• _Instructions for the task_: Locate the line containing "The width and height of the screenshot is (784, 694)." in the material below; repeat it and every line after it, exactly as written.

• _Dataset excerpts_:
········

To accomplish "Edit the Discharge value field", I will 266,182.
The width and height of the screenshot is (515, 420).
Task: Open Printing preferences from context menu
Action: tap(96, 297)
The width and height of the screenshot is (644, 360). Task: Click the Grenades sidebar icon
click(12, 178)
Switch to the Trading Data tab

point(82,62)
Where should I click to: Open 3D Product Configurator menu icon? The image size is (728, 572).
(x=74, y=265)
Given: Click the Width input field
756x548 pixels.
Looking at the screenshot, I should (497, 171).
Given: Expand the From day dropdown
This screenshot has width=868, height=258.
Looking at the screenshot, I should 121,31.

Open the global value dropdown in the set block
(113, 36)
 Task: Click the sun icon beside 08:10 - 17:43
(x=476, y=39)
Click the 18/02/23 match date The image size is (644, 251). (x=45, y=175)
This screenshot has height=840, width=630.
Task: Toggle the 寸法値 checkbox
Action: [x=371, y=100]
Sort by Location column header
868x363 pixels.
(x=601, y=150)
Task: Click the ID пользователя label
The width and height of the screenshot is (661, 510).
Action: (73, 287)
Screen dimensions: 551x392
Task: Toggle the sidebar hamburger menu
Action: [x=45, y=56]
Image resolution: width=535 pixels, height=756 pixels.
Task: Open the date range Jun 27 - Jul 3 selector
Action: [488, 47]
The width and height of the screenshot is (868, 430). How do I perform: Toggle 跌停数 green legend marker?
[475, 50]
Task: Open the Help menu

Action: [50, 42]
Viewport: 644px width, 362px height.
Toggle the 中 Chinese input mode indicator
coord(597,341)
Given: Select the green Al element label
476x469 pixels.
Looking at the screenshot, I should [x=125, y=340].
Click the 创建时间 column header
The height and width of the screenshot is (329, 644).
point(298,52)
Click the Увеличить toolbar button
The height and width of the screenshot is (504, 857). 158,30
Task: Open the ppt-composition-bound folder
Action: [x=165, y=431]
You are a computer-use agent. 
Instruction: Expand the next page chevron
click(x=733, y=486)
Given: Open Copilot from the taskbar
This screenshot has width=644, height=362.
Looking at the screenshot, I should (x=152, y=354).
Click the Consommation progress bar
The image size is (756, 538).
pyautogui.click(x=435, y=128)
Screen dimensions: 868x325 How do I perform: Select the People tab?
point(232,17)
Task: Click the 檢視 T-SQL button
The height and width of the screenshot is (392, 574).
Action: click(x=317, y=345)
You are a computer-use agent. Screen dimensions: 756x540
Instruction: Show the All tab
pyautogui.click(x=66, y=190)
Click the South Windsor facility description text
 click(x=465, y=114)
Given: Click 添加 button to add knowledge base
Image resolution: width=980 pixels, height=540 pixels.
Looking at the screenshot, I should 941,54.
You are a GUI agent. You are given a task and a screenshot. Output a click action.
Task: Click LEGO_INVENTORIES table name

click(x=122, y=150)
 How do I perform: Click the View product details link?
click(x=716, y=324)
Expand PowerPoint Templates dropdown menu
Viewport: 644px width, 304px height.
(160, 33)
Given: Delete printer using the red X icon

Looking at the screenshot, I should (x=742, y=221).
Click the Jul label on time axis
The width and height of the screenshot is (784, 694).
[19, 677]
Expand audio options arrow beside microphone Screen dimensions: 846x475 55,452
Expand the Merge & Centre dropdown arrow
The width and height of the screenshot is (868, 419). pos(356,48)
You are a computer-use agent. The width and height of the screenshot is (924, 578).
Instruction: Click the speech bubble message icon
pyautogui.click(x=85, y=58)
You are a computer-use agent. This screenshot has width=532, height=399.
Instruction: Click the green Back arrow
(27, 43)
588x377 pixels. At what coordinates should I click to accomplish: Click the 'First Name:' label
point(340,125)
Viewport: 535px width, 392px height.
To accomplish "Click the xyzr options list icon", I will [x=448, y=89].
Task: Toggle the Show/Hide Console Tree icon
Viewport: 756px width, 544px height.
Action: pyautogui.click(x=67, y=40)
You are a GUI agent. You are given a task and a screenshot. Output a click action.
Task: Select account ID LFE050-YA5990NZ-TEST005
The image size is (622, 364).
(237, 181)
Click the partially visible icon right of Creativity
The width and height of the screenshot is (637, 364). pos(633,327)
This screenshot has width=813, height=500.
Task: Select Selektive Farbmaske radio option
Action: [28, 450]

········

• _Answer space_:
The width and height of the screenshot is (784, 694).
[19, 677]
Expand audio options arrow beside microphone Screen dimensions: 846x475 55,452
Expand the Merge & Centre dropdown arrow
The width and height of the screenshot is (868, 419). pos(356,48)
You are a computer-use agent. The width and height of the screenshot is (924, 578).
Instruction: Click the speech bubble message icon
pyautogui.click(x=85, y=58)
You are a computer-use agent. This screenshot has width=532, height=399.
Instruction: Click the green Back arrow
(27, 43)
588x377 pixels. At what coordinates should I click to accomplish: Click the 'First Name:' label
point(340,125)
Viewport: 535px width, 392px height.
To accomplish "Click the xyzr options list icon", I will [x=448, y=89].
Task: Toggle the Show/Hide Console Tree icon
Viewport: 756px width, 544px height.
Action: pyautogui.click(x=67, y=40)
You are a GUI agent. You are given a task and a screenshot. Output a click action.
Task: Select account ID LFE050-YA5990NZ-TEST005
The image size is (622, 364).
(237, 181)
Click the partially visible icon right of Creativity
The width and height of the screenshot is (637, 364). pos(633,327)
This screenshot has width=813, height=500.
Task: Select Selektive Farbmaske radio option
Action: [28, 450]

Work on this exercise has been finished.